* **Supplied text**:
::::::::::

North Bay’s Bill Fryer emerged from the Cranberry Trails with a bag of fresh cranberries in hand, picked at Callander’s Cranberry Marsh.
Designated as a protected conservation area in 2002, it is a short hike to the 319-hectare marsh located along the northwest shore of Callander Bay, where people have been known to pick their own cranberries.
The wetland is an important fish spawning area. It is also a reptile and waterfowl habitat.
It was the first time Fryer had attended the annual Cranberry Day festival in Callander, and from every indication, he will be back.
“They were easy to pick, and they were plentiful and delicious,” he said of his haul, which he plans to add to muffins, squares and of course turn into cranberry sauce to have at Thanksgiving.
“This is my first time. I keep hearing about it after the fact. This time I heard before, so I came out. I’m outside and it’s a beautiful day,” said a grinning Fryer. “Everybody is very cheerful and happy, saying hello as they pass on the trails. It is great.”

::::::::::

[Saved data entries]
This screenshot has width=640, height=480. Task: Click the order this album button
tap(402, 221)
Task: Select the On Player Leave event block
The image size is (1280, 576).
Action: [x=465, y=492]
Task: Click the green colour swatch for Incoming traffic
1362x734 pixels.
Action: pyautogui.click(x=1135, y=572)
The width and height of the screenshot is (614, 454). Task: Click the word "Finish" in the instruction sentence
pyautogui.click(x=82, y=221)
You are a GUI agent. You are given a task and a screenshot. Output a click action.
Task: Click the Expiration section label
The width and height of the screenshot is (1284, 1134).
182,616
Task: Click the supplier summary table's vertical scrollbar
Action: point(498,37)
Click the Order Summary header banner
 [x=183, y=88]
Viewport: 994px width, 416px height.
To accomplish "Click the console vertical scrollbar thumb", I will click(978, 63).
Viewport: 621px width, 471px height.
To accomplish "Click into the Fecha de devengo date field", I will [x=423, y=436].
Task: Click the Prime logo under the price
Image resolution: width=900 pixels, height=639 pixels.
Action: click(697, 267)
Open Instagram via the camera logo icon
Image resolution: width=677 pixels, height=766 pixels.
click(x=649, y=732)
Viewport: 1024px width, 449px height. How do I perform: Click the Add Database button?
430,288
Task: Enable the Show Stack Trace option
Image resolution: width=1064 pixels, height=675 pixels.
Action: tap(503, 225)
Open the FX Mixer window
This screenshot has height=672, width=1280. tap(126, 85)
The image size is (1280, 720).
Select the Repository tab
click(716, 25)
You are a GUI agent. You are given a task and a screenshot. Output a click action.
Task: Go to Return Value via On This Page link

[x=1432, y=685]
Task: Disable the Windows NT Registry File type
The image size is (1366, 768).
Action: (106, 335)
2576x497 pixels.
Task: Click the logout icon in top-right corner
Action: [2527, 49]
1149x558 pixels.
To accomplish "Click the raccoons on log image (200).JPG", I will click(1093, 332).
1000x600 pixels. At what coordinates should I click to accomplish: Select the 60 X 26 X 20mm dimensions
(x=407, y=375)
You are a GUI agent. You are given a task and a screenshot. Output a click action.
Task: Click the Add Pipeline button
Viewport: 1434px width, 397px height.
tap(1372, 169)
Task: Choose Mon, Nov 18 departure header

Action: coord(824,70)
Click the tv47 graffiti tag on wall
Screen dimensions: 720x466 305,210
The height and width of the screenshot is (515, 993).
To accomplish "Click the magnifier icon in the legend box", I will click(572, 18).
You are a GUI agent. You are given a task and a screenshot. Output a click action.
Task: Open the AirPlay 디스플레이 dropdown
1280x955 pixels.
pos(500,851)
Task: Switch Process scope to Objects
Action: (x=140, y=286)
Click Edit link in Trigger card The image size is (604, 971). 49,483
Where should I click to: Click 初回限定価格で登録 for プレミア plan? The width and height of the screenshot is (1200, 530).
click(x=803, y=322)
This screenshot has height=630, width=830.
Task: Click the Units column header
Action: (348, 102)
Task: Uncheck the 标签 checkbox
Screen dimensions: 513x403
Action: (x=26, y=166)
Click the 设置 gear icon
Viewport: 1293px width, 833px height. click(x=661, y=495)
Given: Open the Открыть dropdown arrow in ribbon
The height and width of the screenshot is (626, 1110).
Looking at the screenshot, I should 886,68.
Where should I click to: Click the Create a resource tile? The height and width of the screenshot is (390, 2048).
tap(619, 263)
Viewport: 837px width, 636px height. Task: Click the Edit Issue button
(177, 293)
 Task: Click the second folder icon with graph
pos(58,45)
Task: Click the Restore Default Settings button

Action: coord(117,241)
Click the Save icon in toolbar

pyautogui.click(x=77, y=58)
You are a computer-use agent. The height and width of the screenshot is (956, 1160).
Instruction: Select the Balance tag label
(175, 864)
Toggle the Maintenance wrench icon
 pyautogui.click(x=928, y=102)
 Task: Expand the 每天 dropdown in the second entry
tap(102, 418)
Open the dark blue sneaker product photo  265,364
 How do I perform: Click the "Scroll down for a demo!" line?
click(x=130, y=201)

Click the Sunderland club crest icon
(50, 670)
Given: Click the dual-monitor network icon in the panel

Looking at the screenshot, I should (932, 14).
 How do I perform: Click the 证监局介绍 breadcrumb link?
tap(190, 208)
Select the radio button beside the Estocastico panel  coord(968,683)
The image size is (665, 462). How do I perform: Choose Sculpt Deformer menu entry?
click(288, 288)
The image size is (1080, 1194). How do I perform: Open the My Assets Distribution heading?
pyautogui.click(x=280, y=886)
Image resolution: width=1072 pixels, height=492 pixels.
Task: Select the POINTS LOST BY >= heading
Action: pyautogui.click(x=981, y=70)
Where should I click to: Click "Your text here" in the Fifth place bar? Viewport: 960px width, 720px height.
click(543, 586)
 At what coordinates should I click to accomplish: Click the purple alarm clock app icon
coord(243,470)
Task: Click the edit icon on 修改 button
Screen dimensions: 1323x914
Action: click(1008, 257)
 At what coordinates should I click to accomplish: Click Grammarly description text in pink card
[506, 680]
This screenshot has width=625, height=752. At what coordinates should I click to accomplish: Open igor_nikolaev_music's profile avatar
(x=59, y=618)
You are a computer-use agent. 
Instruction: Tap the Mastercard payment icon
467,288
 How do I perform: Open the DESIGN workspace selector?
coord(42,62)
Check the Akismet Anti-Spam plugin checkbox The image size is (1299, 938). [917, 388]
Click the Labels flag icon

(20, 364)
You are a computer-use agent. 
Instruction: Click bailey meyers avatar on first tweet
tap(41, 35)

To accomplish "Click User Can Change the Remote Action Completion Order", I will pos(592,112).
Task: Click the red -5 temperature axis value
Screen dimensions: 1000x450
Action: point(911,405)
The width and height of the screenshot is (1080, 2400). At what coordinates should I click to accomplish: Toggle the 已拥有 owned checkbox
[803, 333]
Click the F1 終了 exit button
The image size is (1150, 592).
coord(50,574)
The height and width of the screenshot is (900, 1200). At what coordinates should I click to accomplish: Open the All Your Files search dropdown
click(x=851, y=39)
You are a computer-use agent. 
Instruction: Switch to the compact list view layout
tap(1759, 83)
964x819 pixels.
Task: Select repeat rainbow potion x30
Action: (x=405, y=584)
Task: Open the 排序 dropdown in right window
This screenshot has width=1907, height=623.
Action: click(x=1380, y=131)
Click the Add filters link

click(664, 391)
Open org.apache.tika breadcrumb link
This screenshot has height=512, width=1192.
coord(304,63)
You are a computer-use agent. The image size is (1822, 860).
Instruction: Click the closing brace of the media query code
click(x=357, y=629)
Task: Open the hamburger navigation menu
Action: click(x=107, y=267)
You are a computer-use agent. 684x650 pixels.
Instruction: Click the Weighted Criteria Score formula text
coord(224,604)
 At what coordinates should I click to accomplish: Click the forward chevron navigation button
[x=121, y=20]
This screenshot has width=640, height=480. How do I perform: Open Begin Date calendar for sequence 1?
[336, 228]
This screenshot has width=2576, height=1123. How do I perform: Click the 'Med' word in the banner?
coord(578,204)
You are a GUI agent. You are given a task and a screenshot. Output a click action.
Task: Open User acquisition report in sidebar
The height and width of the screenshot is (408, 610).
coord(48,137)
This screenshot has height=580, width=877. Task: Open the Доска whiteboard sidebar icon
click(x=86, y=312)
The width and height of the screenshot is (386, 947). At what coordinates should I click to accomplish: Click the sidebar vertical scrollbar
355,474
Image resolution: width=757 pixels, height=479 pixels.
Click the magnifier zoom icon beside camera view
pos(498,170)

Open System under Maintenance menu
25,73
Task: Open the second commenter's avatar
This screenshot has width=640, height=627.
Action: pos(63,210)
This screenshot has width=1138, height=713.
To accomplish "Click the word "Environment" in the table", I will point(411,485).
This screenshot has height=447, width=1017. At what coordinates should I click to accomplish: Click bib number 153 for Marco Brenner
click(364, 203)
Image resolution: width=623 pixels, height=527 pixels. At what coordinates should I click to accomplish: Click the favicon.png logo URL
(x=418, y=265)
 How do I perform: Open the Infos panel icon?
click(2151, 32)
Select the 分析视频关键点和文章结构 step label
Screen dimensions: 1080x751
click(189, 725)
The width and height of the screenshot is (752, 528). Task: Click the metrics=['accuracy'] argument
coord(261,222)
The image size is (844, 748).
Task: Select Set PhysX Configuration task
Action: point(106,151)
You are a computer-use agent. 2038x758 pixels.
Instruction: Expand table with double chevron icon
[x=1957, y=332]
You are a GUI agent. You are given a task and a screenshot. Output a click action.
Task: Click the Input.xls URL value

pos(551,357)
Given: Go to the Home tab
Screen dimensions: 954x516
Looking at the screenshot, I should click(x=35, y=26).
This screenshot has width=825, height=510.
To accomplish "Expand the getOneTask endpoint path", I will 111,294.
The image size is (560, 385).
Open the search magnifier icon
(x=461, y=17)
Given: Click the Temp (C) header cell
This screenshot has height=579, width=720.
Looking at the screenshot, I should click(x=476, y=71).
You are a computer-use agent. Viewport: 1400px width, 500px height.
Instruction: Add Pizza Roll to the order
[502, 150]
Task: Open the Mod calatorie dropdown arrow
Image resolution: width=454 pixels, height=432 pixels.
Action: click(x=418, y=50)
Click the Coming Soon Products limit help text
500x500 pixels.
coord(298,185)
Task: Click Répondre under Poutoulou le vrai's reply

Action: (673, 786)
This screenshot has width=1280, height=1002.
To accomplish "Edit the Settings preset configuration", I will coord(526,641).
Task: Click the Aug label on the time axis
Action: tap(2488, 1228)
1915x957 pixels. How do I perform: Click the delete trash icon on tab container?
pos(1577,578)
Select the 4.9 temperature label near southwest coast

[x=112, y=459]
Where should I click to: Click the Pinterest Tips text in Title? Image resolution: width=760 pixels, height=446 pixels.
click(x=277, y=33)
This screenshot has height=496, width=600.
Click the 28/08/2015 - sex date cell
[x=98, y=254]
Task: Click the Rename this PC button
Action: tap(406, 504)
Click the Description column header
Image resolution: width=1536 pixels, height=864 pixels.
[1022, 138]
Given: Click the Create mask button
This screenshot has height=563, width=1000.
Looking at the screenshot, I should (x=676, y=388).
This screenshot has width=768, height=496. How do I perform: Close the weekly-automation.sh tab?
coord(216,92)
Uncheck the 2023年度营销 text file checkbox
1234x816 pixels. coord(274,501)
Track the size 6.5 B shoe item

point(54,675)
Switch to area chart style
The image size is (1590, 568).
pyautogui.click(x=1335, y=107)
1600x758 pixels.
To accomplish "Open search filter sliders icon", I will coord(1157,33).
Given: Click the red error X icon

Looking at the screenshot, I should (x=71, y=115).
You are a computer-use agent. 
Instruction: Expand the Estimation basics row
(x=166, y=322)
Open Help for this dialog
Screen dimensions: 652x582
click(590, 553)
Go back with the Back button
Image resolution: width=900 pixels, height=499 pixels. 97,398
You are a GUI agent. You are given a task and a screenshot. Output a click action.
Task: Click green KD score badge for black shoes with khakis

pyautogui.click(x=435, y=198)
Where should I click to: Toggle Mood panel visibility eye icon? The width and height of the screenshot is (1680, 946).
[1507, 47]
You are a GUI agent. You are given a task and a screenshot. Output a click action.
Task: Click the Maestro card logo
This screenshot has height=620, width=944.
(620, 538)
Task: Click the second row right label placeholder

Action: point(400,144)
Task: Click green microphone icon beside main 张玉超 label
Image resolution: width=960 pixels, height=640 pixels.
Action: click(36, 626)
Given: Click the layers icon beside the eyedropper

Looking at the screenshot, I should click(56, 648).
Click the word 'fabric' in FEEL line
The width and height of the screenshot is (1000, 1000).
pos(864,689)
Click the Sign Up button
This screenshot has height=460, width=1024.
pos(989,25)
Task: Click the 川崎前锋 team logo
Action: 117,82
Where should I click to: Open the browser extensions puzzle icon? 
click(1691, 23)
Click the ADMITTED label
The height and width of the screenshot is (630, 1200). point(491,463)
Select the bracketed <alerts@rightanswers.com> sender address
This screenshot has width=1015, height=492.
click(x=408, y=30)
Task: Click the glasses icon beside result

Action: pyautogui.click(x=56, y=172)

::::::::::

* **Work required**: Rewrite the Cranberry Marsh text starting with "The wetland is" and going on through "will be back.", replacing "waterfowl" with "shorebird".

* **Response to the task**:
The wetland is an important fish spawning area. It is also a reptile and shorebird habitat.
It was the first time Fryer had attended the annual Cranberry Day festival in Callander, and from every indication, he will be back.